Booming costs: EDF wants up to £140 per MW-hour – an amount almost three times higher than the current electricity market price
It wants to ensure it can claw back the money it will pump into the construction of the plants, with the state making up the shortfall if the wholesale electricity price declines.
Executives at the energy group want to have nailed down a price before the end of year so they can convince investors to give the project the green light.
EDF chief executive Vincent de Rivaz yesterday said the price demanded by EDF would be no higher than £140 per MegaWatt hour (MW hour).
The amount is almost three times higher than the current electricity market price of £50 per MW hour.
The average family uses around four MW hours a year.
It also makes nuclear power as costly as offshore wind – the most expensive of the renewable technologies. Supporters of the energy source say that, unlike wind power, nuclear energy is reliable.
But in 2008, de Rivaz told investors that the price demanded would be around £45 per MW hour.
‘A lot of things have changed: four years, inflation, cost of commodities, steel, concrete,’ he said yesterday.
He added the figures were based on the group’s Flameville reactor in France, a project that has become a byword for escalating nuclear costs after its budget doubled to £4.7billion.
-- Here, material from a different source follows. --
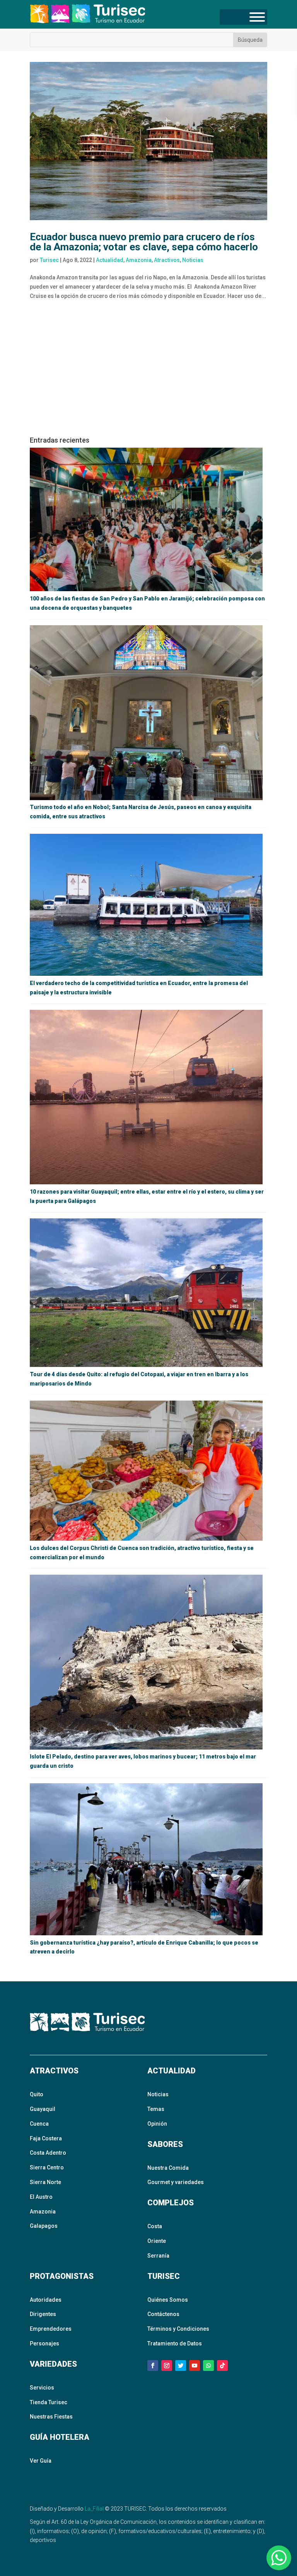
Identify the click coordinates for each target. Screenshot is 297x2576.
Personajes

It is also running four years behind schedule.
UK government estimates produced last year said the real cost of producing nuclear power is between £80 and £100 per MW hour.
But de Rivaz refused to say whether the company would accept that price.
Some analysts think the economic impact of its decision will give EDF the upper hand in talks with ministers.
Its investment in nuclear construction will create thousands of jobs and bring millions of pounds into the UK economy.
The Government also needs the nuclear reactors to be built in order to plug the ever-increasing energy gap created by closing down existing generators around the country.